| DOCUMENT |
-------------------------

I thought I understood cashflow.

But it was only when so much depended on it - inside a complex organization, under extreme urgency - that I truly learned how cash actually flows through a business. And, crucially, how to connect operational actions to real cashflow improvements.

We had to fix the underlying economics of the business. And not just for the P&L, but for cashflow. We were so close to the edge we couldn’t afford a one-off restructuring hit. Or a sloppy working capital move going the wrong way.

Then we had to execute and fix the leakage. As if that wasn’t hard enough, we’d also have to keep enough CapEx and R&D flowing to make sure there was a business worth saving at the end. A fine balance of burning the furniture to stay warm, without setting fire to the house, indeed.

The months and years that followed became the most valuable learning experience of my career. The full turnaround story is for another day. 

But even with a full P&L turnaround, we still needed a one-off release of working capital, and then a fundamental reset of the business’s long-term cash economics.

And while those were the headlines, in practice, the execution spanned every department and every location.

Just thousands of small steps, all in the same direction, up a very large mountain.

Not all Cash is Created Equal

Welcome to a new year of The Secret CFO’s Playbook, and a new series: Cashflow Mastery 2.0.

Why 2.0?

We covered cashflow in an eight-part series over two years ago. That work focused on the fundamentals CFOs need to survive: forecasting, working capital, and tactical actions to drive cash.

This series will revisit some of those foundations, but go much deeper.

Cashflow Mastery 2.0 is about strategic cash management. How cash really moves through a complex business. How decisions compound. And how CFOs use cashflow as the most powerful weapon in business.

In the first cashflow series, I described the difference between cash and cashflow using a bucket.

Imagine cash as the water level in the bucket and cashflow as the rate at which the bucket fills or empties.

It’s a useful starting point, but this analogy breaks quickly. It assumes all cashflow is the same. It isn’t. Cashflow invested for growth is not the same as cash leaking out through inefficiency. And cashflow in a real business doesn’t behave like a single pipe in or out.

It’s more like a complex tangle of pipes with gauges, valves, water flowing at different rates; some fast, some leaking.

But what we are really trying to do is to get cashflow to behave like this:

Power the business with the minimum force necessary, so cash travels further and can be used to fuel bigger machines.

Defining Cashflow (Properly)

Defining the different types of cashflow is critical.

Why?

Because where cashflow is generated and controlled inside the business matters just as much as how much of it you have.

Cashflow doesn’t sit in one place. It’s generated, and wasted, by dozens of decisions made across the organization. Which is why attributing cashflow drivers (and the right metrics) to the right departments and individuals is essential.

There are, after all, many hands in the cashflow pie.     

Take McDonald’s, For Example

At a corporate level, they generate roughly ~$9bn of operating cashflow per year.

-------------------------

| RECORD EXCERPTS |
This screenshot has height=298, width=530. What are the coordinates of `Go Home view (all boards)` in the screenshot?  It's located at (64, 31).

-------------------------

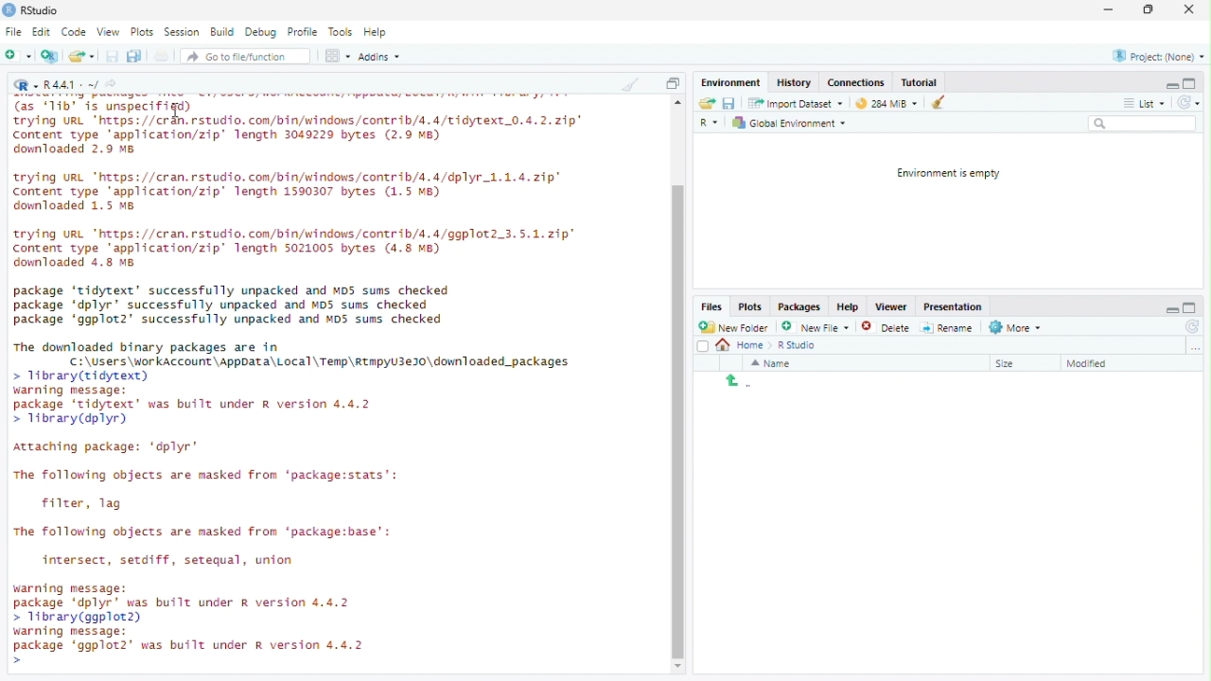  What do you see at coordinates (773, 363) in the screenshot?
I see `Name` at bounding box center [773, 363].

-------------------------

| DIRECTIONS |
1: Answer these questions using the cashflow article:
(a) How long ago did the first eight-part cashflow series appear?
(b) In the bucket analogy, what does the water level stand for?
(c) Roughly how much operating cashflow does McDonald's generate per year at a corporate level?
2: Rewrite the paragraph of the cashflow article that begins "We had to fix the underlying economics" as a short bulleted list that keeps its main facts.
3: Carry on writing the cashflow article, starting right after its last sentence about McDonald's.

| TASK-BY-TASK RESULTS |
1:
(a) Over two years ago.
(b) Cash.
(c) About $9bn.

2:
- The underlying economics of the business had to be fixed, for cashflow as well as for the P&L.
- The business was too close to the edge to absorb a one-off restructuring hit.
- It also could not afford a sloppy working capital move going the wrong way.

3:
Very roughly, around 30% goes into CapEx, with the remainder returned to shareholders through dividends and buybacks.

Those broad allocations are set at the board level, via a longstanding financial policy.

But those are just the headlines. After that, it gets complex fast.

Is that CapEx kitchen upgrades? Drive-through expansion? Digital ordering? New restaurants? And then which geographies? Which formats?

Each decision has a different return profile. Different working capital cycles. Different cash consequences.

And those decisions are distributed deep into the organization.

Where Cashflow Is Really Earned

The same is true on the way in.

That ~$9bn of operating cashflow doesn’t arrive in one lump. It arrives one $4 hamburger at a time, delivered by 2m+ global McDonald's employees.

On a reported top line of ~$25bn. Or closer to $130bn of system-wide sales when you look at the full McDonald’s franchise system.

At that scale, small changes compound brutally.

Plus or minus a few days of payment terms with beef suppliers? That’s not a rounding error. It could be measured in billions.

Same if there’s a subtle mix shift from burgers to milkshakes. Or a popular new meal deal that adds Chicken McNuggets to a meal deal.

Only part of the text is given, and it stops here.